All posts
Optimisation·5 min read

Cutting GFS ingest from minutes to two minutes with subset GRIB

The first step of any WRF cycle is downloading the global model fields that drive it. Pulling full GFS files takes a long time. Pulling only the subset we need takes about two minutes. Here is how the live ingest works.

Before WRF runs, it has to be told what the atmosphere looks like at the cycle start time and what the global driving model thinks the boundaries will do over the forecast window. Both come from GFS in our setup. That ingest step is invisible to anyone using the API but it is the first place where wall-clock time gets spent on every cycle, and it used to be the slowest part of the pipeline that was not WRF itself.

GFS publishes its forecast on the NOAA NOMADS server as GRIB2 files, one per forecast hour. A single full GFS file at the 0.25 degree resolution we use is roughly 500 MB and contains hundreds of fields covering the whole globe from the surface to the stratosphere. The naive approach is to download every file across the forecast horizon and let WPS pick out what it needs. For a 48 hour forecast at 3 hour intervals, that is 17 files, multiple gigabytes, and a download time that varies wildly depending on how busy NOMADS is.

The trick is that NOMADS supports server-side subsetting. You can hit the same files with a query that asks for only the fields and the geographic window you actually need. WRF only needs a specific set of variables (winds, temperature, humidity, surface fields, soil state) at a specific set of pressure levels, and only over the geographic area covered by the boundary forcing. For a UK domain, that is a tiny slice of a global dataset. Asking the server to do the slicing means we download tens of megabytes per cycle instead of multiple gigabytes.

The shipping ingest provider is `gfs_nomads_subset_experiment`, which has been the live default since the trimmed-domain rollout. On the validated `2026-04-10 12z` cycle, the subset ingest pulled the full 48 hour horizon of GFS in about two minutes. The same cycle on the full-file ingest path took roughly six and a half minutes - and that was on a quiet day for the NOMADS server. On a busy day the full-file path can be much worse, with no obvious way to predict it.

Why this matters for forecast availability. The total wall-clock from cycle initialisation to API artifacts being published is the number that defines how fresh the forecast is when a pilot looks at it. WRF itself takes around 13 minutes on the trimmed domain. Post-processing takes about 30 seconds. Ingest used to take 6 to 10 minutes, sitting on the critical path before WRF could even start. Cutting it to 2 minutes brings the end-to-end pipeline down to 16 minutes 20 seconds for the validated cycle, with the saving showing up directly in how soon the morning forecast lands.

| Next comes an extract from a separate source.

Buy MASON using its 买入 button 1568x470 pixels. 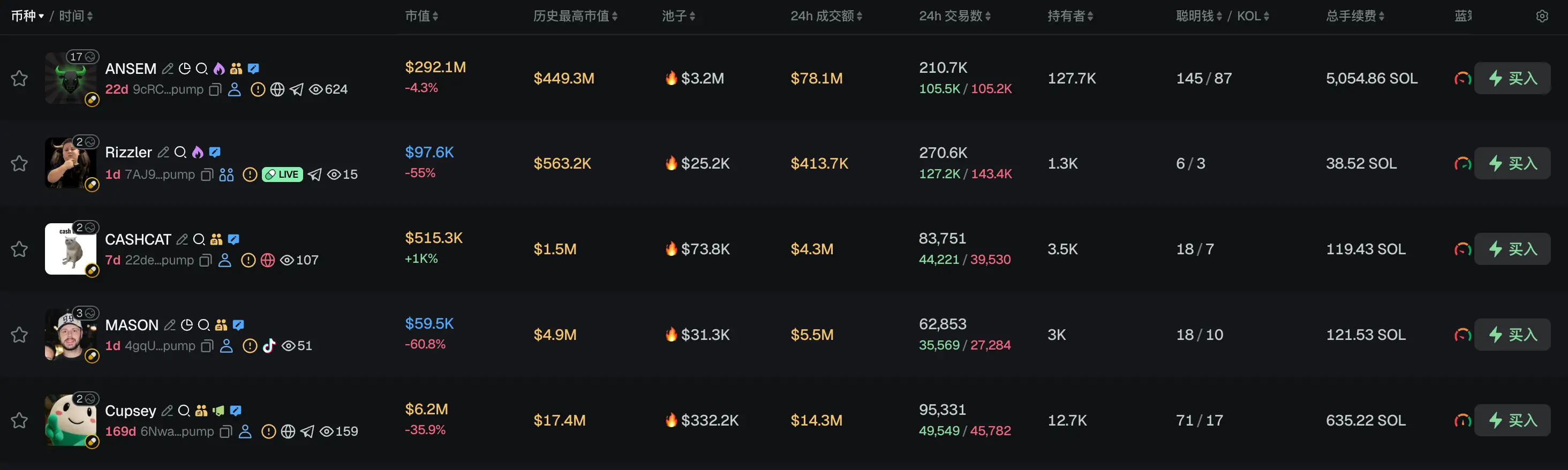coord(1512,335)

Why the experiment label is still there. NOMADS subset queries occasionally fail (the server returns an error rather than a partial file), and we still want to be able to fall back to the full-file path when that happens. The provider plumbing supports both, and the live scheduler picks subset by default but degrades gracefully if subset is unhealthy. Once we have logged enough cycles to be confident the subset path is reliable in steady state, the experiment label comes off and the full-file path becomes the explicit fallback rather than the implied default.

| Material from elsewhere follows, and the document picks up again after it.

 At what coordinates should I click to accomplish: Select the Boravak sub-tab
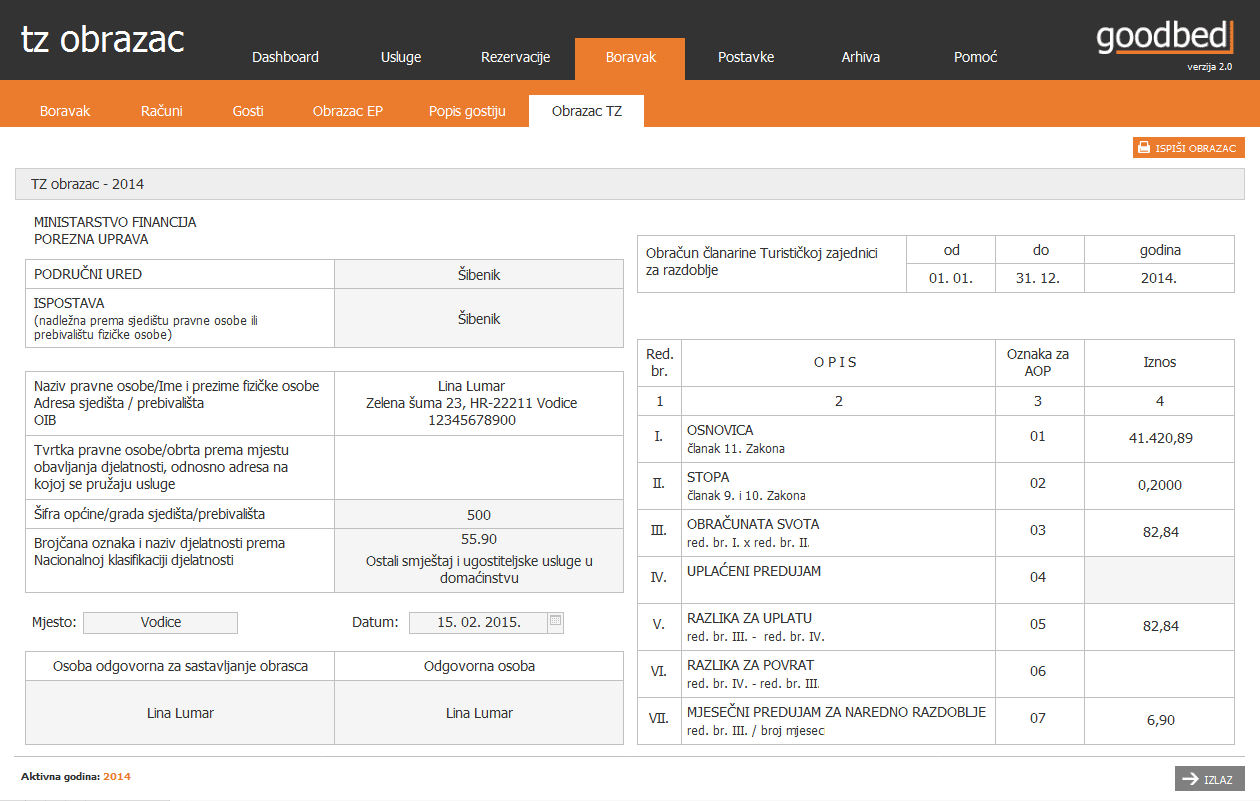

What is on the next-step list. Concurrent downloads across forecast hours - currently the ingest pulls files one at a time, and bounded parallelism is implemented but not yet validated as the live path. Better caching of geogrid output so the static parts of WPS do not re-run every cycle. And a longer-term move to other providers (HRRR for short-range over North America when we add coverage there, ICON for European domains) where the subset story is different again.

For users of the API, this all happens before any artifact you see. But it is the reason the morning 06Z run lands roughly when the morning weather check is happening, rather than 30 minutes later. The shipping pipeline is documented on the model page.